Elmo asks: Do you want to die?

here's a bit of off beat news. Someone had the vanity to purchase an Elmo read along book and hacked it so that Almo asks "Do you want to die" when you reach a certain page. This person than had the nerves to return the book back to the store knowing that it willl get repackaged and resold. This was obviously discovered by an angry parent who now most likely has a tramatized kid who no longer likes Elmo. Imagine your kid using that book to read, flips the page and then hears Elmo ask, "Do you want to die?"

Tag, You're it! It's the RFID tag game!

You know those RFID tags that everyone is talking about? Well, guess what? They are prone to viruses too! :-O

My sources tells me that (and I quote) " The attacks can come in the form of a SQL injection or a buffer overflow attack even though the tags themselves may only store a small bit of information, the paper said. For demonstration purposes, the researchers created a proof-of-concept, self-replicating RFID virus. " Of course, the good news is that this virus only exists as a proof of concept as of today. No dangerous virus writers out there are exploiting RFID's yet. (Or none that the media knows about...) But obviously, once everything has RFID's (including humans cuz some companies already have their employees tagged by these things), we're bound to see a lot of headaches and mishaps with this iffy technology.

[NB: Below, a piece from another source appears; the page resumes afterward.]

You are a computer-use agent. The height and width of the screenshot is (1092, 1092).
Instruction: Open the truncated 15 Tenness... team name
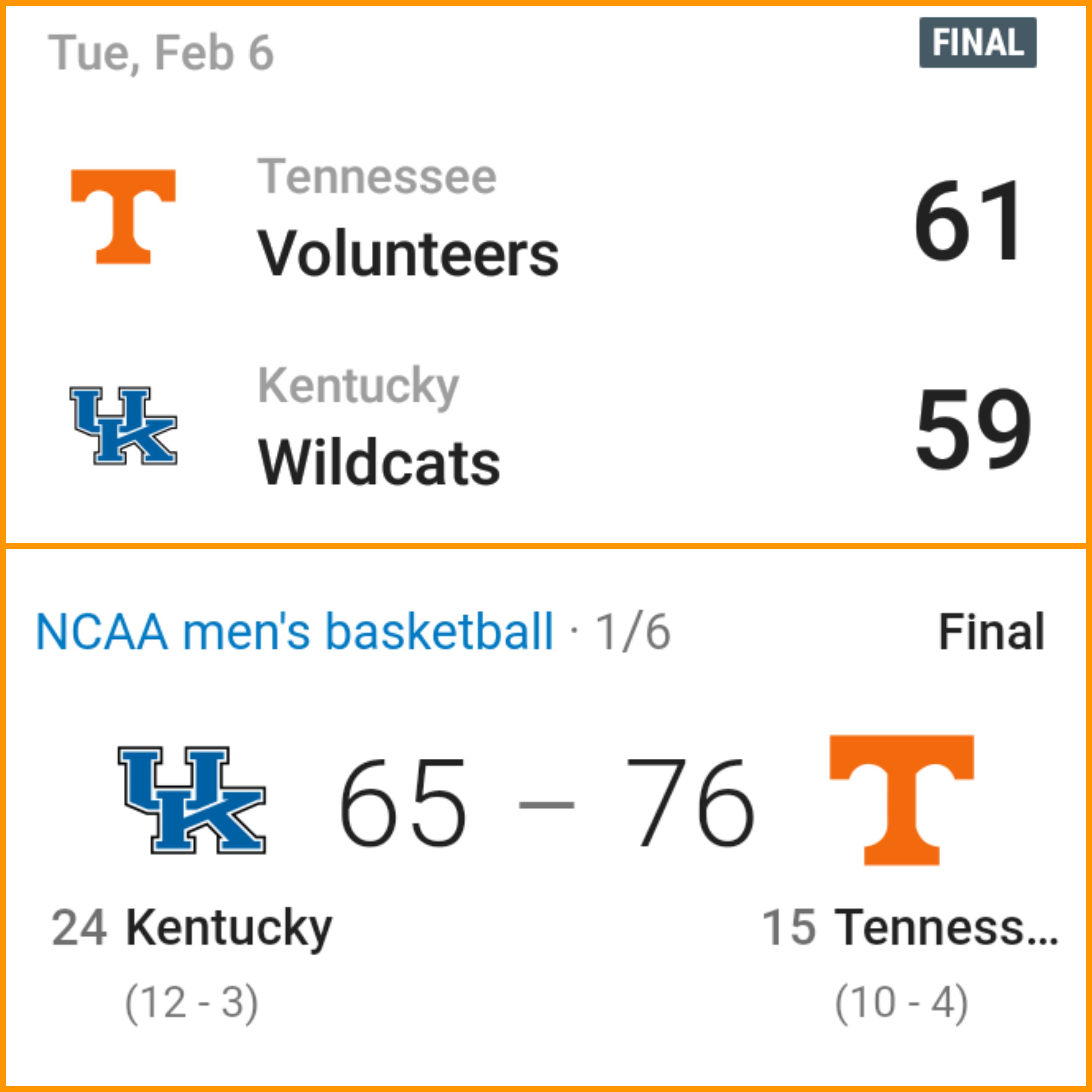click(910, 927)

What kind of mishaps you ask? Well, there are plenty, but to name one off the top of my lips, I quote my sources saying " RFID systems may be attractive to criminals since the data contained on them may have a financial or personal nature, such as information stored on digital passports. In addition to causing damage to computer systems, RFID malware may have an effect on real-world objects, the paper said." Let me expand on the RFID tags in our passport for a little bit. Having RFID tags in our passports holding our information that can be picked up and read by some random scanner is kind of like using your sensitive bank account password at a open wireless hot spot (which we all know, or should know, is very insecure and a very bad idea). Having that information in a chip that can be read by any modified scanner is like walking around in public with a long name tag that has all your private information written neatly on it for anyone to read. An ID thief can just steal all our precious information without even having to pick pocket us. I hope some where in the future, someone will invent a RFID jammer like they do with Cell Phone Jammers. This way, at least when you are standing in line at the airport, only when you hand your passport over to the security screener can it be scanned to verify your passport is real and you are who it says you are. But as the beginning of this entry was mentioning, if someone can hack the RFID database by infecting an RFID tag with a virus, then maybe even the information that pops up on the screener's monitor might be false...

So what's your two and a half cents on this issue? I sure was troubled by the potential misuse of RFID's when it first came out. Now I'm even more troubled... maybe i should just toss out my computer altogether and live like an amish?